= Seismological Facility for the Advancement of Geoscience =

The U.S. National Science Foundation's Seismological Facility for the Advancement of Geoscience (NSF SAGE) is a distributed, multi-user national facility that provides support for state of-the-art seismic research. It is operated by EarthScope Consortium. Its previous operator was the Incorporated Research Institutions for Seismology (IRIS), until its merger with UNAVCO to become EarthScope Consortium. NSF SAGE is one of the two premier geophysical facilities in support of geoscience and geoscience education of the National Science Foundation. The other premiere geophysical facility is NSF GAGE, the Geodetic Facility for the Advancement of Geoscience.

The services of the facility include support for the Global Seismographic Network (GSN), Data Services, and instrument support via the EarthScope Primary Instrument Center (EPIC), including magnetotelluric (MT) geophysical research.

== Global Seismographic Network (GSN) ==
NSF SAGE manages 40 stations of the 152-station Global Seismographic Network (GSN) for basic global seismicity and Earth structure research.

The GSN also enables earthquake hazard mission-related data operations such as:

- Earthquake location and characterization
- Tsunami warning
- Nuclear explosion monitoring

== Data Services ==
SAGE Data Services (DS) is the largest facility for the archiving, curation, and distribution of seismological and other geophysical data in the world.

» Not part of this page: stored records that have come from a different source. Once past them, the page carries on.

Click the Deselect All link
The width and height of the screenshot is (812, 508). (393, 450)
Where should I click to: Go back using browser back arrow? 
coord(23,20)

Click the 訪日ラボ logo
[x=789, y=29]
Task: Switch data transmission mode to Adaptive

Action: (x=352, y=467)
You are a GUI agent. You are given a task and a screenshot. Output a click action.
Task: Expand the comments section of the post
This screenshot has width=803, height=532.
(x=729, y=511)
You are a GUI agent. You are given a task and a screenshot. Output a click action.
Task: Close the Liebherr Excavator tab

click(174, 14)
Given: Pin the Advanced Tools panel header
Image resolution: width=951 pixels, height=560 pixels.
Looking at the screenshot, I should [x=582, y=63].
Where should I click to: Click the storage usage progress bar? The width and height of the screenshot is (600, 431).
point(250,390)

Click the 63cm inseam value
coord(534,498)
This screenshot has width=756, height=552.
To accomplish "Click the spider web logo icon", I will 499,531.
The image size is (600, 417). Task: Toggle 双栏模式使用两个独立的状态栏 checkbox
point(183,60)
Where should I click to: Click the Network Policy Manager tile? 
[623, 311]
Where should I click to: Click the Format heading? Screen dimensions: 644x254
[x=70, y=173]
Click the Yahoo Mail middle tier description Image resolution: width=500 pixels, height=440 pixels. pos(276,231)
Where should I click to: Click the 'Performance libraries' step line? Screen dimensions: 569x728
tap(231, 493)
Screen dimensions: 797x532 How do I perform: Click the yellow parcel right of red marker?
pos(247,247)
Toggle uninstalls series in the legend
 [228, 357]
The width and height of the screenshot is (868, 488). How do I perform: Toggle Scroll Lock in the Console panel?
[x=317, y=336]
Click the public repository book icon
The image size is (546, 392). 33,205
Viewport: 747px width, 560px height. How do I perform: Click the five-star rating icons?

== EarthScope Primary Instrument Center (EPIC) ==
The EPIC facility maintains the largest open access, shared-use pool of portable seismic sensors in the world. It is located on the campus of New Mexico Tech.

== MT ==
NSF SAGE provides instruments for magnetotelluric (MT) or electromagnetic geophysical research for the recording of our planet's ambient electric and magnetic fields, which allow for the characterization of the conductivity of the area consisting of the shallow crust to upper mantle. This helps with analysis of results obtained from seismic imaging methodologies.

The NSF SAGE facility is:

- Developing open source MT data formatting and processing software.
- Providing access to proprietary software products.